§ SUPPLIED PASSAGE:
Is it really true that "all of mathematics can be described with sets"?

 Yes. But true in the sense that anything computable can be computed by a Turing machine. sets are universal building blocks but most of the time you want a higher level abstraction.
 It isn't so simple, unfortunately. The idea behind set theory was to describe some universal building blocks of mathematics. The problem is that - unlike in the case of computable functions - such a universal building block can't exist.There's a lot of mathematics which can't be formalized in classical first-order logic with the ZFC axioms. For most things you can get around this by adding enough Grothendieck universes, but this is still incomplete and always will be.
 "Set theory is the 'assembly language' of mathematics. Type theory is the 'functional language' of mathematics."
 According to who? I don't think that's a very good analogy. I think it's better to say type theory is just another language in a 'family of assembly languages'. Its superiority is very debatable and not commonly accepted as a foundation.

Entries on where items appear
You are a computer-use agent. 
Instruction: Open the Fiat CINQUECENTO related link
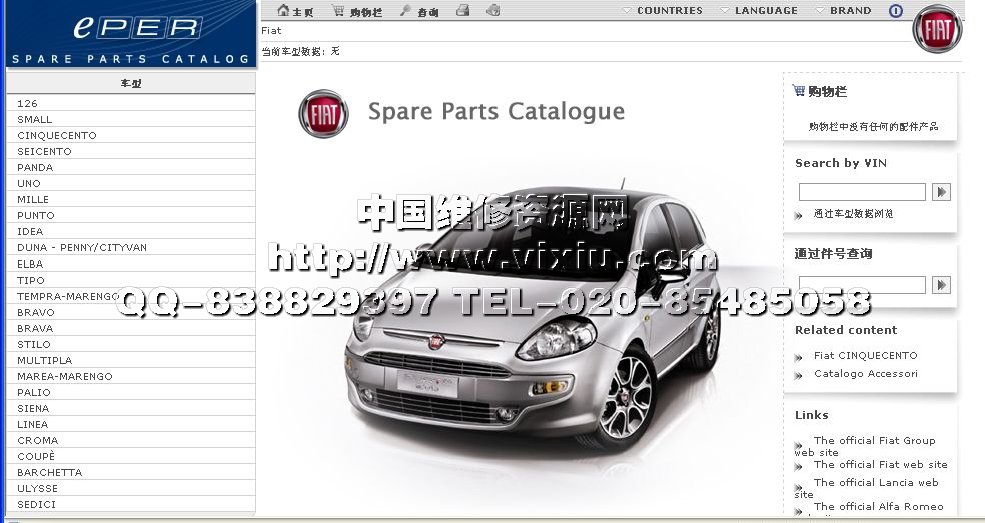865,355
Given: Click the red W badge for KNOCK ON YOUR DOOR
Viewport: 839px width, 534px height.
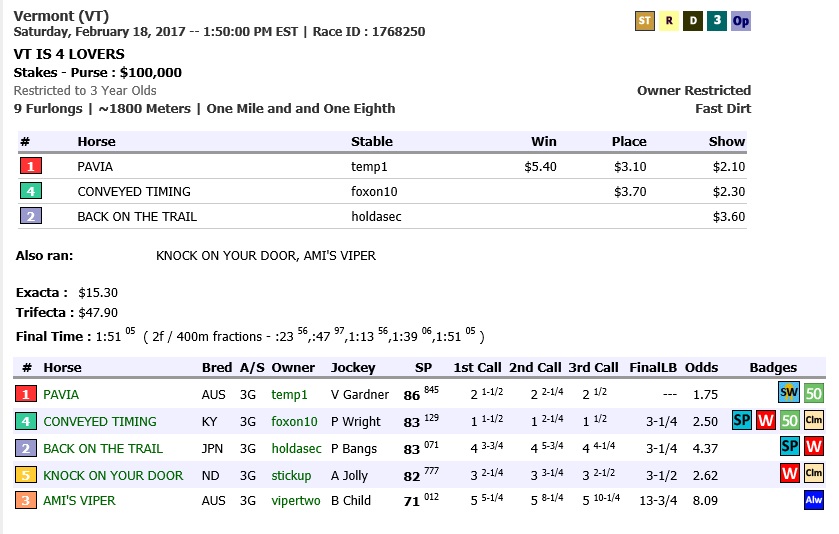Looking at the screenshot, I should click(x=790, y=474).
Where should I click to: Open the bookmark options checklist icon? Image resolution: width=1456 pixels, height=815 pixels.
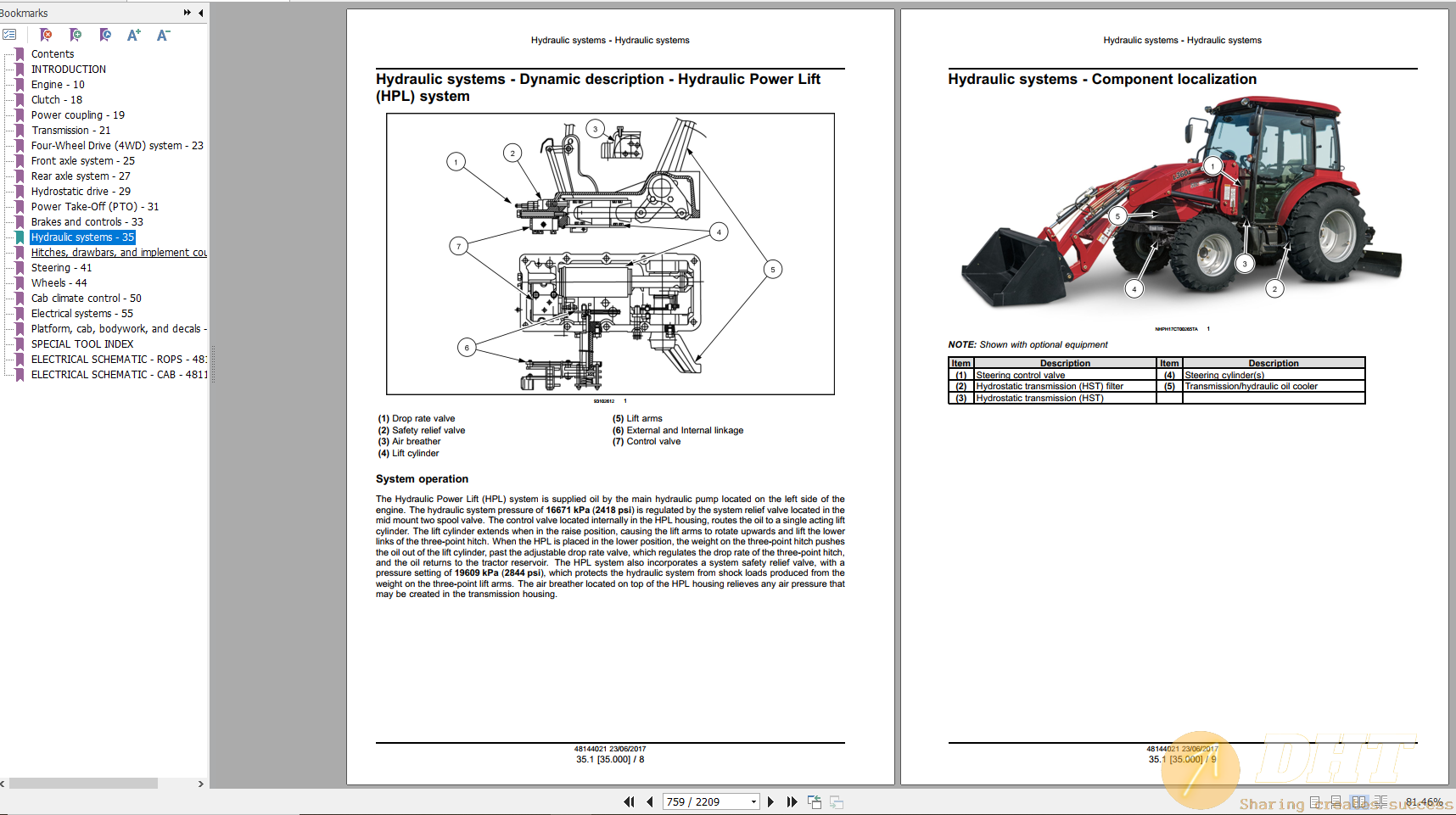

§ PROMPT 1:
In the thread on whether sets describe all of mathematics:
(a) What kind of machine is used for the comparison in the first reply?
(b) What does the reply mentioning ZFC say you can add to get around the problem for most things?
(c) In the quoted analogy, what is type theory called?
§ PROMPT 2:
Do these statements agree with the thread on whether sets describe all of mathematics?
(a) One reply calls set theory the "assembly language" of mathematics.
(b) The reply mentioning ZFC says that adding Grothendieck universes makes the system complete.
(c) The final reply says type theory's superiority is commonly accepted as a foundation.

§ WORKED SOLUTION 1:
(a) A Turing machine.
(b) Enough Grothendieck universes.
(c) The 'functional language' of mathematics.

§ WORKED SOLUTION 2:
(a) Yes: "Set theory is the 'assembly language' of mathematics."
(b) No: "but this is still incomplete and always will be."
(c) No: "Its superiority is very debatable and not commonly accepted as a foundation."